The final product is very large - bigger than I imagined. Of course, as this is effectively a prototype, I'm pretty happy that it works at all. The design can always be refined. As it is, this wagon and its horse will end up taking up the space of 18 models (6 x 3) in my Halberdiers. This happens to be perfect to push the unit's total footprint out to 60 models. But it was in no way planned that way. Certainly not! <looks shifty>
The base, which should be big enough for the wagon, horse and a couple of models on the ground. Needs some putty work, this base.
I think for the next attempt, I will resize the chassis a bit to give it a slightly more compact feel. I will probably also adjust the tracings that the horse hooks up to in order to make them better fit the steed, as well as possibly making them removable so the horse can be based separately and removed from the wagon so that I don't have such a large filler with no way of breaking it up.
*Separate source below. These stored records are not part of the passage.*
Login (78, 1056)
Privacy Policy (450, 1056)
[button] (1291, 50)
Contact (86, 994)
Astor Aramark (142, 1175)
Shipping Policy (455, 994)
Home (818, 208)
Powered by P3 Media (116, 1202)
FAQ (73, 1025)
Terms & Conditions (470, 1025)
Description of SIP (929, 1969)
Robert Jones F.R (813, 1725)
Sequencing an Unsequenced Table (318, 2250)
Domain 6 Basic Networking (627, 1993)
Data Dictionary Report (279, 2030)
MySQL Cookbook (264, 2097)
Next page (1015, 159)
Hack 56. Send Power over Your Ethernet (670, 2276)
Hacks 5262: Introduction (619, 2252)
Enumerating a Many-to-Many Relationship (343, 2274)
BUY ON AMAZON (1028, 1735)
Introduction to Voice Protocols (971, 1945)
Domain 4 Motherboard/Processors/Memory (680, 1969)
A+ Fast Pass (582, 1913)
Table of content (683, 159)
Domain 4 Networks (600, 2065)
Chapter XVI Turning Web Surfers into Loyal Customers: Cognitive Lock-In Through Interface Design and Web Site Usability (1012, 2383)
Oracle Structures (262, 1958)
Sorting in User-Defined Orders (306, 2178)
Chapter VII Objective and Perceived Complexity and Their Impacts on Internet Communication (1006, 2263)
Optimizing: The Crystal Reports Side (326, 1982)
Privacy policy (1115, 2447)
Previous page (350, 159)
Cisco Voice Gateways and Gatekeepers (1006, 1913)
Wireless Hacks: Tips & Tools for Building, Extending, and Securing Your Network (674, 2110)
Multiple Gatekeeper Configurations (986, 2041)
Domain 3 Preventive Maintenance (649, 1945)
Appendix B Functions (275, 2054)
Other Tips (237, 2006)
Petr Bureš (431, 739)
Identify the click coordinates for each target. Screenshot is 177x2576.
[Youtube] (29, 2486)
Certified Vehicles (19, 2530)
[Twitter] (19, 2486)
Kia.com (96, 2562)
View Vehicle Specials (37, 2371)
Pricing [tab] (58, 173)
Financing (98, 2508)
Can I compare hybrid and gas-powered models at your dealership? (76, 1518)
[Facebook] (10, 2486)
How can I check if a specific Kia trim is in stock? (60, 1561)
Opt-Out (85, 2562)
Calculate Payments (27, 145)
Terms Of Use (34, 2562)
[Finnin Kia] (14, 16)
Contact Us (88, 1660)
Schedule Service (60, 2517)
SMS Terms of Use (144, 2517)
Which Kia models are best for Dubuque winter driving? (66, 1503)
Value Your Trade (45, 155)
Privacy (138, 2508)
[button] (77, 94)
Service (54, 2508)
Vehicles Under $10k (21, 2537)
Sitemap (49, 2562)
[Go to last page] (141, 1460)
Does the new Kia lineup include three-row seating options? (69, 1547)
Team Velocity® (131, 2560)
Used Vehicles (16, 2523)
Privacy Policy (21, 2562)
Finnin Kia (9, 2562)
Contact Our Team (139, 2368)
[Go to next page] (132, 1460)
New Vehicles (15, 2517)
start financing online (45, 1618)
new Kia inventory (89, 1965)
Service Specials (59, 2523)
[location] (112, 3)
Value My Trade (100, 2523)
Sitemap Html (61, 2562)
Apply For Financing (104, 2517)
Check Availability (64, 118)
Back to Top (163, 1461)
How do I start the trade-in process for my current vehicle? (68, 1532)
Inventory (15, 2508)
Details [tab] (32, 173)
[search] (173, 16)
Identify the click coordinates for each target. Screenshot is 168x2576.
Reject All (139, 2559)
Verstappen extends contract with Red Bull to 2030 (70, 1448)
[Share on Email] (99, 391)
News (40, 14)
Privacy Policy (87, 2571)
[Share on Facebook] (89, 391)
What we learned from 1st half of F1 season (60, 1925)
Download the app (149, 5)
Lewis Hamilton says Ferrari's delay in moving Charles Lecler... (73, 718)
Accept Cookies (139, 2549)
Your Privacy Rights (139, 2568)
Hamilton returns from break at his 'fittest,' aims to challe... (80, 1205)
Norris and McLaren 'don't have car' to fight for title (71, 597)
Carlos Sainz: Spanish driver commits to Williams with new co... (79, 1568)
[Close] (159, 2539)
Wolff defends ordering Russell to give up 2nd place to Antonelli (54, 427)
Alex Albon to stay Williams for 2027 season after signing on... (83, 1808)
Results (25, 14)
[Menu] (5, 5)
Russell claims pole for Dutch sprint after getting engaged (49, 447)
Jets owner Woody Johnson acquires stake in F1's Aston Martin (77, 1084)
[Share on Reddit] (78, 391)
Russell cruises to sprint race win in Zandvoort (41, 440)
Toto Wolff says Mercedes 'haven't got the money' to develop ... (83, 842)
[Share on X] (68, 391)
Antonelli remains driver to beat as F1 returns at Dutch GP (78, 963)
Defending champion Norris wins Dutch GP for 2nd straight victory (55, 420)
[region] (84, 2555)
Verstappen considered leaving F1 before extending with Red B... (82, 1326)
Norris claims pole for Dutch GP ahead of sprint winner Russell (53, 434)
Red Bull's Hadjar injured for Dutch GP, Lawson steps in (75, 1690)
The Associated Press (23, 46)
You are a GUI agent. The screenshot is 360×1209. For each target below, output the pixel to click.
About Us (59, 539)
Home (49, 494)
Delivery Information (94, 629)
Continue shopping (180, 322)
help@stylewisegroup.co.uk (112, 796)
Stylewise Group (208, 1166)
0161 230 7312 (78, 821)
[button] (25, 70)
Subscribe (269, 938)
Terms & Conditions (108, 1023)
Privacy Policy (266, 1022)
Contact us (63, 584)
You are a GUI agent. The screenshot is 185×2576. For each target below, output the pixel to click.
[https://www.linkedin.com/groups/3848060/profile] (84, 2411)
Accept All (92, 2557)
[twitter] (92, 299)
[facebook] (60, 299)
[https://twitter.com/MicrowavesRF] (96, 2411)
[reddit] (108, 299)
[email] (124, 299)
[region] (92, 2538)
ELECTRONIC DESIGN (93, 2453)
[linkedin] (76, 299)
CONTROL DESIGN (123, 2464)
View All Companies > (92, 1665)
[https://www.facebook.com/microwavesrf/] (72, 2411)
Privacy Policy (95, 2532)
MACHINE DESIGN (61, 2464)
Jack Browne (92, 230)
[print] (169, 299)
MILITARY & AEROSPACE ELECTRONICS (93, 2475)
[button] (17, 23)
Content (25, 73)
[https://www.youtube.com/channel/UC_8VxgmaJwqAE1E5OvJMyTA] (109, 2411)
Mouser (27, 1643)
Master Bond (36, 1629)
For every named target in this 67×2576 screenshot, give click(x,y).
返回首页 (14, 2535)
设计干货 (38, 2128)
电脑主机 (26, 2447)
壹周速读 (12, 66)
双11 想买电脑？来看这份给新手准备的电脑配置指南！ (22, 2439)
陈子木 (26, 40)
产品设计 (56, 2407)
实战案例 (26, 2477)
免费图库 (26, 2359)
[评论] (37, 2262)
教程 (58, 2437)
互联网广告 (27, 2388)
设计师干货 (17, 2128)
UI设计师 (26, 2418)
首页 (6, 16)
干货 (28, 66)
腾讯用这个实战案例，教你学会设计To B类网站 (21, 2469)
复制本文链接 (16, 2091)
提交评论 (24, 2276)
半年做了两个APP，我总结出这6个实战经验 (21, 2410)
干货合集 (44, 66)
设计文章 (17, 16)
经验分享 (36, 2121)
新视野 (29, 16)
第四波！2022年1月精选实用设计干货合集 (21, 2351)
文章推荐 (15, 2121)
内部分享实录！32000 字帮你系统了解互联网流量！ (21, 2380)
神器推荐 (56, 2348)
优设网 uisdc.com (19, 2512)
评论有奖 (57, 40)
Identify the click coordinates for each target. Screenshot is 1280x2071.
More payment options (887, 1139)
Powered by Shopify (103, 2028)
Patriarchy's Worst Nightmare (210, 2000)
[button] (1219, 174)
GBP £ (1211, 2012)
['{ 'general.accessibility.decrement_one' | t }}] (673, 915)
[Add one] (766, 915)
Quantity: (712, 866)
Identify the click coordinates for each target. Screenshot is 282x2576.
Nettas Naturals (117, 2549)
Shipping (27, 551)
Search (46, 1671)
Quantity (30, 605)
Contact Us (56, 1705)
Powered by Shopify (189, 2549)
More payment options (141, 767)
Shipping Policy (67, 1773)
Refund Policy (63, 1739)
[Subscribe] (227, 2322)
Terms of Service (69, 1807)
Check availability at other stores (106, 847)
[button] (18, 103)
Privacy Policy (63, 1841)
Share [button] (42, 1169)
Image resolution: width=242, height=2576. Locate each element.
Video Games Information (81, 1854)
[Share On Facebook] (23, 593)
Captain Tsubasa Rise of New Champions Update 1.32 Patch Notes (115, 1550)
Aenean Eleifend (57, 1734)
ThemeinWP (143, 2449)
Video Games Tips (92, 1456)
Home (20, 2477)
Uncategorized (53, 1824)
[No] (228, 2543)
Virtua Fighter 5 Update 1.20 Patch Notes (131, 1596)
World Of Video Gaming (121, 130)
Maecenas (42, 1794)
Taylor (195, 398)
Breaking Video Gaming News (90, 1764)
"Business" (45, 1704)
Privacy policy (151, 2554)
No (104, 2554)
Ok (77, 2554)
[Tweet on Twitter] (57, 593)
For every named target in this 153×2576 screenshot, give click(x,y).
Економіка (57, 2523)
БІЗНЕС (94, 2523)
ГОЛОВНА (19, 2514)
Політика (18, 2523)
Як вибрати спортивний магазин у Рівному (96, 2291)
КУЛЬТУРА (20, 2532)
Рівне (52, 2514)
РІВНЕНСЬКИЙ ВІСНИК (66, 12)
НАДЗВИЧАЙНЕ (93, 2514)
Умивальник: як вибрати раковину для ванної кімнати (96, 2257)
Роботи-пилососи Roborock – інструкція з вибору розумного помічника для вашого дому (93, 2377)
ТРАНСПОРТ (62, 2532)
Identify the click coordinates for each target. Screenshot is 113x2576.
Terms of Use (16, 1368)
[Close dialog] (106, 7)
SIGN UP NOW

I'll probably add some grooves to the base to represent the separate wood planks used to assemble the wagon, too. But these are all refinements. The basic concept worked.

I think this thing will work well enough to be used as-is. My plan is to make it a surgeon's cart, and have wounded soldiers inside, a surgeon, and a couple of orderlies guarding it. In effect it should be a little diorama. I like the idea, so now we just need to see if I can pull it off convincingly. Then I can start coming up with other ideas for other units - supply wagons, etc.

1 comment:

  1. That looks really cool!

    I have no experience in 3D modelling or printing, but I wouldn't have thought it would be too hard to add planking texture to the bed and wheels.

    Looking forward to seeing it completed!